The cost per km is $c(a,b) = 30a+40b$. The constraints are $20a+30b\ge300$, $40a+30b\ge400$.

Addendum: Something about this problem bothered me, so I revisited it.

This is a good problem in that it shows a potential 'pitfall' of rounding when solving a discrete problem by means of a continuous approximation. I quote pitfall because from a practical standpoint, a slightly non-optimal solution is not a huge problem.

It is a poor high school problem because, while the mathematics are not involved, it does require a little mathematical 'maturity'.

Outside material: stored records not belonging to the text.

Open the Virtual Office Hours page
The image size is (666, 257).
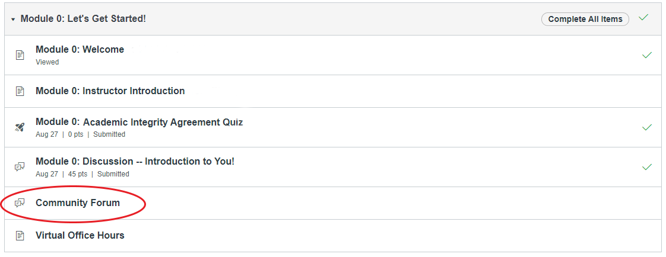click(x=80, y=236)
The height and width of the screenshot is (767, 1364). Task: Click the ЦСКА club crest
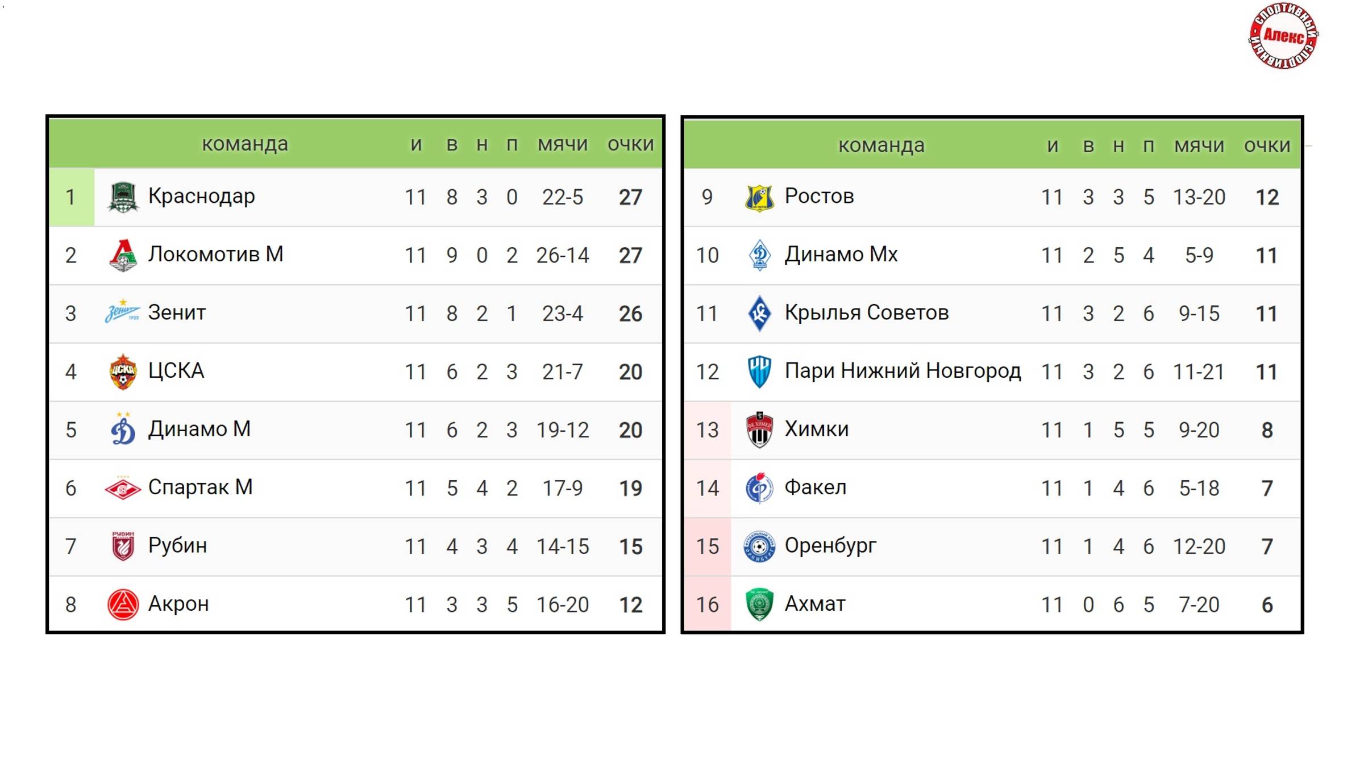tap(123, 372)
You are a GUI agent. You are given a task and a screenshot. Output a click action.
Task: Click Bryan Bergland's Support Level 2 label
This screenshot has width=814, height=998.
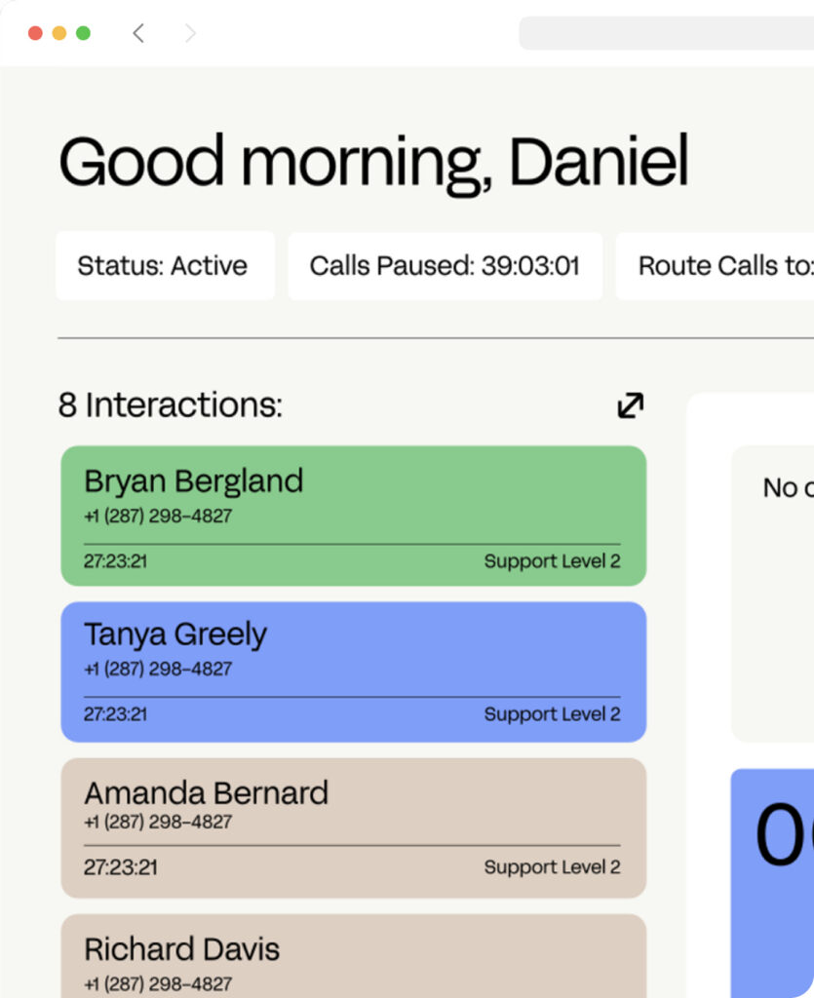552,561
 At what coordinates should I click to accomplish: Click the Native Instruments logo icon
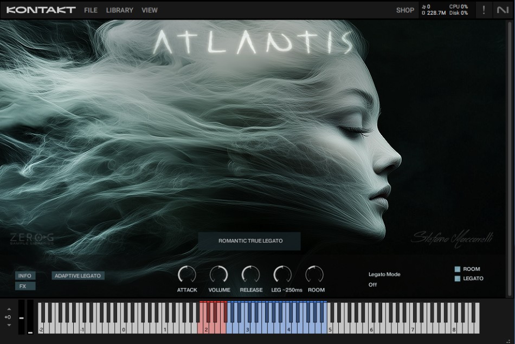pos(503,10)
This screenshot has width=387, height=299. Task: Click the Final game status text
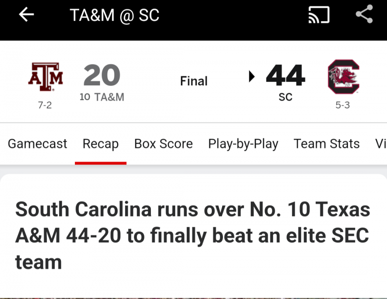[x=194, y=81]
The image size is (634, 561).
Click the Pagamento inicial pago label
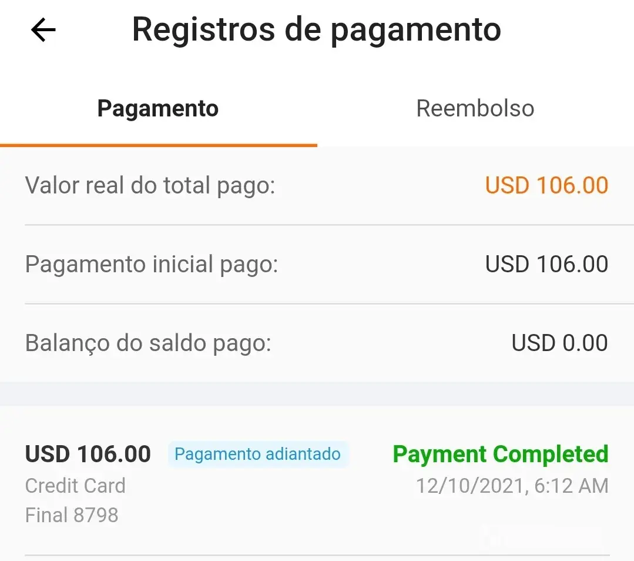151,265
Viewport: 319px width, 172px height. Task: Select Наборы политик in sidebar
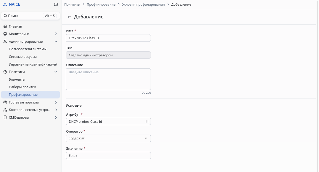coord(22,87)
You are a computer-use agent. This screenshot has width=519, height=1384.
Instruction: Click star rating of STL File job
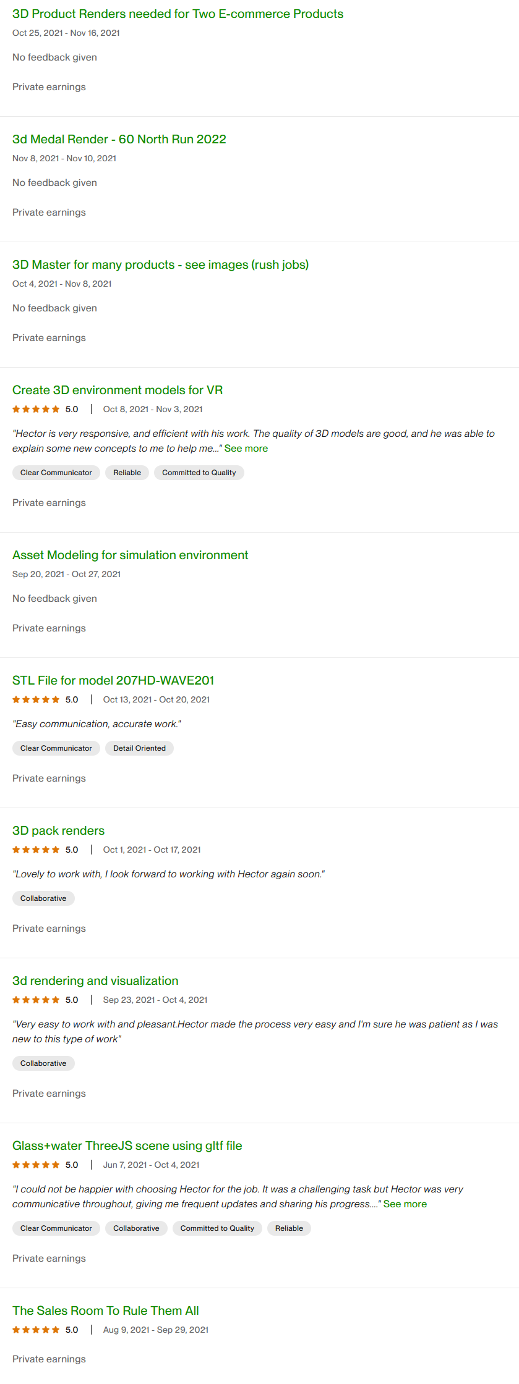point(36,699)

One can work through the continuous problem in the following way: Note that $c(a,b) = 30a+40b = \frac{7}{6} (20a+30b) + \frac{1}{6} (40a+30b) $, and given the constraints, we see that $c(a,b) \ge \frac{7}{6} (300) + \frac{1}{6} (400) = \frac{1250}{3} = 416 \frac{2}{3}$. Furthermore, by assuming both constraints are active, we get a two variable linear system which has a solution $c(5,\frac{20}{3}) = 416 \frac{2}{3}$. Hence this is a (in fact, the unique solution, but that is not relevant here) solution of the continuous problem.

However, we should not stop here. If $a,b$ are integers, we note that $10 \mid c(a,b)$, and so the above bound shows that a lower bound on cost, restricted to integers, must be $c(a,b) \ge 420$. So, the question is, can we find a solution that has cost 420?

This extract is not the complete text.